The positive aspects of a structured data workflow are at hand: You will always know where your things are – no matter in which project you are currently working. If you stick to one work frame, you can also access your projects later and easily maneuver your way around. If you end up convincing your collaborators from your workflow or – if you at least introduce them to yours – they will also have a more comfortable life. In short, setting up a data workflow is extremely helpful.
There is no right or wrong, and various workflows are possible. We proposed one workflow in this blog post on Methods Bites. I have developed my own (simple) structure1 throughout the years that I use whenever I start a new project and that I am sharing with you here as a step-by-step guide.
I love R projects. They are great. You can have a neat folder structure, and it’s easy to keep your files together (I also use it to maintain this website!). If you did not have the chance yet, I recommend giving it a try.

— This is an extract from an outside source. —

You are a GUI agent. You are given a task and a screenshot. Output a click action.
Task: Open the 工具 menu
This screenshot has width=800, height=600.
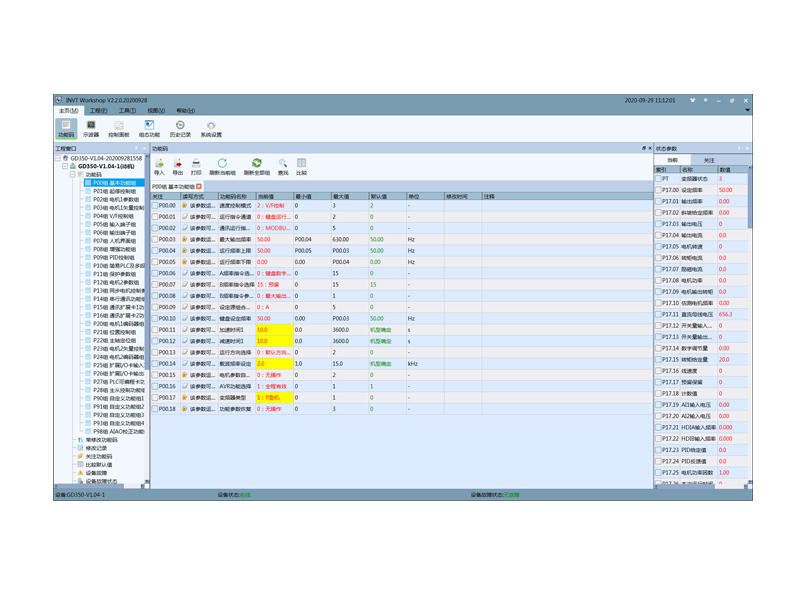[x=127, y=111]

In a similar vein, use Github! It’s been a live saver in so many different ways. Github is the cloud version of the version control Git. It allows you to push and pull your files and collaborate with your colleagues or co-authors, keep track of changes, and, if you are a student, you’ll benefit from the education pack and get a (free) premium account that allows you have “private repositories” (the default are public repositories) that only you and your collaborators can access. And, a last great point, if you work with Overleaf, you can also link your Github account to your Overleaf project and access your figures directly!
The best thing about R Studio and R projects is that you can link them with Github easily. And I’ll show you how:
Your project is now automatically linked with your Github repository and your R project. You can see this in the Git panel – whenever you have changes in your files, they will show up (as they show up now for “.gitignore” and “give-it-a-name.Rproj”). To sync them with Github, check all files that you want to sync and hit Commit. You will now have to add a meaningful commit message for your future self (required to keep track of the changes).
Hit “Commit” and – and that’s essential – “push” to push it to your Github. If you or your co-author made changes on Github or in the files directly and you want to get the updated versions, hit “pull” to get all changes.
Once you’re here, I usually set up my folder structure. It mainly follows the following pattern:
├── README.md
├── code
│ ├── 1_data_preparation.Rmd
│ ├── 2_merging.Rmd
│ ├── 3_analysis.Rmd
│ ├── 4_descriptives.Rmd
│ ├── 5_visualization.Rmd
│ └── helper.R
├── data
│ ├── processed
│ └── raw
├── figures
└── give-it-a-name.Rproj
There are two options to do this. You can either do it by hand (which is perfectly fine) or do it automatically – which is extremely straightforward. If you want to have the same structure as I have, copy and paste the following code lines. You can also adjust them to your needs.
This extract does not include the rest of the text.